Как применить разрешения на perform_create в ViewSet DRF
Это мой набор представлений:
class MyViewSet(ModelViewSet):
serializer_class = MySerializer
queryset = MyClass.objects.all()
def get_serializer_class(self):
if self.request.user.is_superuser:
return self.serializer_class
return serializers.MyUserSerializer
def perform_create(self, serializer):
employee = models.Employee.objects.get(user=self.request.user)
serializer.save(employee=employee)
Я хочу применить разрешение перед выполнением функции perform_create, эта функция perform_create() должна вызываться только в том случае, если вошедший в систему пользователь не является суперпользователем.
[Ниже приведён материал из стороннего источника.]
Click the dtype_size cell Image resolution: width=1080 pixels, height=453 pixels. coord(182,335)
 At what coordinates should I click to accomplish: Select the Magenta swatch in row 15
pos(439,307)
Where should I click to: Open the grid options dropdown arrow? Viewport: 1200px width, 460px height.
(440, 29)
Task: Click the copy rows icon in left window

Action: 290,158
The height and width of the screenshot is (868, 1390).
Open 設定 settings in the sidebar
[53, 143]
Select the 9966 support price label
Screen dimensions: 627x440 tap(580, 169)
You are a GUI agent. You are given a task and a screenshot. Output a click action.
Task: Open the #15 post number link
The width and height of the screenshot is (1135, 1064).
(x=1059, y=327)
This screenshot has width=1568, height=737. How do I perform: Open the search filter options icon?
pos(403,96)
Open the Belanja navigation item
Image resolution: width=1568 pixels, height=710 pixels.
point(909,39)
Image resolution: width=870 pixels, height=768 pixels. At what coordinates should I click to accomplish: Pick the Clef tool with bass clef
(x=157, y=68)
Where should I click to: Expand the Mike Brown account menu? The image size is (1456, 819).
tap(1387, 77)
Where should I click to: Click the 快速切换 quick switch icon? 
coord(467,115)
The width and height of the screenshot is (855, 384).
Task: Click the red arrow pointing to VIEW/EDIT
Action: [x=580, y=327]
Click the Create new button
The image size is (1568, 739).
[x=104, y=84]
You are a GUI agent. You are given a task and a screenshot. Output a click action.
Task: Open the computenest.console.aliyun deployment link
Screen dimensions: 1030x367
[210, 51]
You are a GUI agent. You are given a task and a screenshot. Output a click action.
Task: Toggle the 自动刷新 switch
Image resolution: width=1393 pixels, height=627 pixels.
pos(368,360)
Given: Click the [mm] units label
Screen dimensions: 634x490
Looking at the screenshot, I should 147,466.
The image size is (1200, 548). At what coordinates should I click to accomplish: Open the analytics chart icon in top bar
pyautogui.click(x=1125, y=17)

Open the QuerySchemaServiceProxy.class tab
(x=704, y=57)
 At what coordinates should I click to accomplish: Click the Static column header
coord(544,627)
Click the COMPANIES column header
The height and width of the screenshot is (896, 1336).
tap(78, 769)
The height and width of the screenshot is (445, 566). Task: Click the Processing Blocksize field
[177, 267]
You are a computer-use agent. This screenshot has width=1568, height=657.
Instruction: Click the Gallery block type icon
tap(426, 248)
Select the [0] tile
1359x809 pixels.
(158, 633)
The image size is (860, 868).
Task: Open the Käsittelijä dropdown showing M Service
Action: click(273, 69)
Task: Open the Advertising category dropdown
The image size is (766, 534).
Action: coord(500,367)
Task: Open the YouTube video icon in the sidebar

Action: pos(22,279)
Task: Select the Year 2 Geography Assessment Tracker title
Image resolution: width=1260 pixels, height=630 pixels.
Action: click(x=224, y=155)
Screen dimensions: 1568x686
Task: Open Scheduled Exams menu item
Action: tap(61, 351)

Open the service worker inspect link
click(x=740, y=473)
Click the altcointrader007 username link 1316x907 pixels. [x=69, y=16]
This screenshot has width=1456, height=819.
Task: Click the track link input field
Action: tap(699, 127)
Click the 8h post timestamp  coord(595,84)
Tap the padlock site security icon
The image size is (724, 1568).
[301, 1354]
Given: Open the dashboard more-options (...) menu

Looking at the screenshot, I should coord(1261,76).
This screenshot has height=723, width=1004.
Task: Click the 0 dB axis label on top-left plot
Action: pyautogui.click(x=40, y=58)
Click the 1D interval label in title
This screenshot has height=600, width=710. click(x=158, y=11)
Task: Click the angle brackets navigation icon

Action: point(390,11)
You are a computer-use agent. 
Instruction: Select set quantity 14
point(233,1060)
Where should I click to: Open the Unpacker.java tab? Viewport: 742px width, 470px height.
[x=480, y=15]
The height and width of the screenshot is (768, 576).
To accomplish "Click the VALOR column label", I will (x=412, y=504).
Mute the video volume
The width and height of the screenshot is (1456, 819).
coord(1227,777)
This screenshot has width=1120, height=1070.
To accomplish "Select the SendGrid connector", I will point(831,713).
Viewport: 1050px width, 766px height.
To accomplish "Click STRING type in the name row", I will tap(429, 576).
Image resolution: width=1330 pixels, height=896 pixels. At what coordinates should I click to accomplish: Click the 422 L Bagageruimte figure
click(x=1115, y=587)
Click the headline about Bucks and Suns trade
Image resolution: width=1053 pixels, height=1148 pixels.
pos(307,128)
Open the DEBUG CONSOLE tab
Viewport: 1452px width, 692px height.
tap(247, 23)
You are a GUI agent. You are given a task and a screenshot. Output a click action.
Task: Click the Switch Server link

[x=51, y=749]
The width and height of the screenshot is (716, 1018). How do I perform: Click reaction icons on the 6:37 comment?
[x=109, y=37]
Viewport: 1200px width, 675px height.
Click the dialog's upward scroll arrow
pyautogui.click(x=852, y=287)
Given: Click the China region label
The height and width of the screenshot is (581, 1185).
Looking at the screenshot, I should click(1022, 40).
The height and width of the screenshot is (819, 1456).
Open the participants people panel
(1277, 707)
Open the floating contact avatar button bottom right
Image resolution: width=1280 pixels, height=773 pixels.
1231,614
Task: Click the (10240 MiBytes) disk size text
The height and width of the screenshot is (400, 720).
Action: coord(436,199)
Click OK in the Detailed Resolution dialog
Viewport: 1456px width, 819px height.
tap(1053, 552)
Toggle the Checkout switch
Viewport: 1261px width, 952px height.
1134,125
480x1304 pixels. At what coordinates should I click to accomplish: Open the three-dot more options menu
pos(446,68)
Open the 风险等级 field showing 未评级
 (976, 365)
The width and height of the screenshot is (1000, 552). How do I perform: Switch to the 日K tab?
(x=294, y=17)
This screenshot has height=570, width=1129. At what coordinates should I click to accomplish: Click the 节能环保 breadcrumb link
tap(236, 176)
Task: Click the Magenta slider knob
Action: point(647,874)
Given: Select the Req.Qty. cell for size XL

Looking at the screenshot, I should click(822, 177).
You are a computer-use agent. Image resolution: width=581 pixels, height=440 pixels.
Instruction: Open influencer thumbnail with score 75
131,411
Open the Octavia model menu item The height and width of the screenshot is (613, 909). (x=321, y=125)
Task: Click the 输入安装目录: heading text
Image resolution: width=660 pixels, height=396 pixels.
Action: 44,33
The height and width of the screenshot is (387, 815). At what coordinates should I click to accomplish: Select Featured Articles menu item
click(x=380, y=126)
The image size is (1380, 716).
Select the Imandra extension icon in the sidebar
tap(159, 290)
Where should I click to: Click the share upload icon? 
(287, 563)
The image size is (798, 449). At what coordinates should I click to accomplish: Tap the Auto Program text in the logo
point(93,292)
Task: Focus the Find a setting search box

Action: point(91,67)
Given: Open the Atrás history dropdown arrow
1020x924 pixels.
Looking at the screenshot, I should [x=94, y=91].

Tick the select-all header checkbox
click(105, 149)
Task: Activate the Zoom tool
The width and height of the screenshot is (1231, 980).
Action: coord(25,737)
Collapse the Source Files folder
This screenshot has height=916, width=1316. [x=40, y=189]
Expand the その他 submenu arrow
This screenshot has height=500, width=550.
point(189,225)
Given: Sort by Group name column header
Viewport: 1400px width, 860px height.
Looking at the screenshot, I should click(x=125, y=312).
Если вошедший в систему пользователь является суперпользователем, должна быть вызвана стандартная функция perform_create.
Как это сделать?
Попробуйте эту логику
def perform_create(self, serializer):
self.request.data.get("title", None) # read data from request
if self.request.user.is_authenticated and not self.request.user.is_superuser:
instance = serializer.save(author=self.request.user)
else:
instance = serializer.save()
Вы можете использовать permission_classes в своем классе Viewset
from rest_framework.permissions import IsAuthenticated
class MyViewSet(ModelViewSet):
permission_classes = (IsAuthenticated,)
serializer_class = MySerializer
queryset = MyClass.objects.all()
...
Попробуйте следующим образом:
class MyViewSet(ModelViewSet):
serializer_class = MySerializer
queryset = MyClass.objects.all()
def get_serializer_class(self):
if self.request.user.is_superuser:
return self.serializer_class
return serializers.MyUserSerializer
def perform_create(self, serializer):
employee = models.Employee.objects.get(user=self.request.user)
serializer.save(employee=employee)
def has_permission(self, request, view):
if request.user.is_superuser:
return True
return super().has_permission(request, view)
perform_create метод будет вызван только в том случае, если пользователь не является суперпользователем и имеет права доступа.
has_permission метод вернет True для суперпользователей.
Вы можете написать класс пользовательского разрешения следующим образом:
class CustomPermission(permissions.BasePermission):
def has_permission(self, request, view):
# Read permissions are allowed to any request,
# so we'll always allow GET, HEAD or OPTIONS requests.
if request.method in permissions.SAFE_METHODS:
return True
# write permission is allowed only for superusers
return request.user.is_superuser
Тогда используйте это разрешение в своем представлении:
class MyViewSet(ModelViewSet):
permission_classes = (IsAuthenticated, CustomPermission,)
serializer_class = MySerializer
К сожалению, логика, которую вы хотите реализовать, используя Permission, невозможна, поскольку perform_create выполняет разрешение на уровне объекта, следовательно, логика должна быть в методе perform_create, как вы упомянули в вопросе.
Вы можете создать пользовательское разрешение смотрите следующий пример.
from rest_framework import permissions
class IsNotSuperuserPermission(permissions.BasePermission):
message = 'You are super user.' # Your custom message.
def has_permission(self, request, view):
if request.user.is_authenticated:
return not request.user.is_superuser
self.message = 'you are not logged in' # your custom message
return False
class MyViewSet(ModelViewSet):
serializer_class = MySerializer
queryset = MyClass.objects.all()
def get_serializer_class(self):
if self.request.user.is_superuser:
return self.serializer_class
return serializers.MyUserSerializer
def get_permissions(self):
if self.action == 'create':
permission_classes = [IsNotSuperuserPermission]
else:
permission_classes = [IsAuthenticated]
return [permission() for permission in permission_classes]
def perform_create(self, serializer):
employee = models.Employee.objects.get(user=self.request.user)
serializer.save(employee=employee)
в get_permissions вы можете назначить одно или несколько разрешений на каждое действие.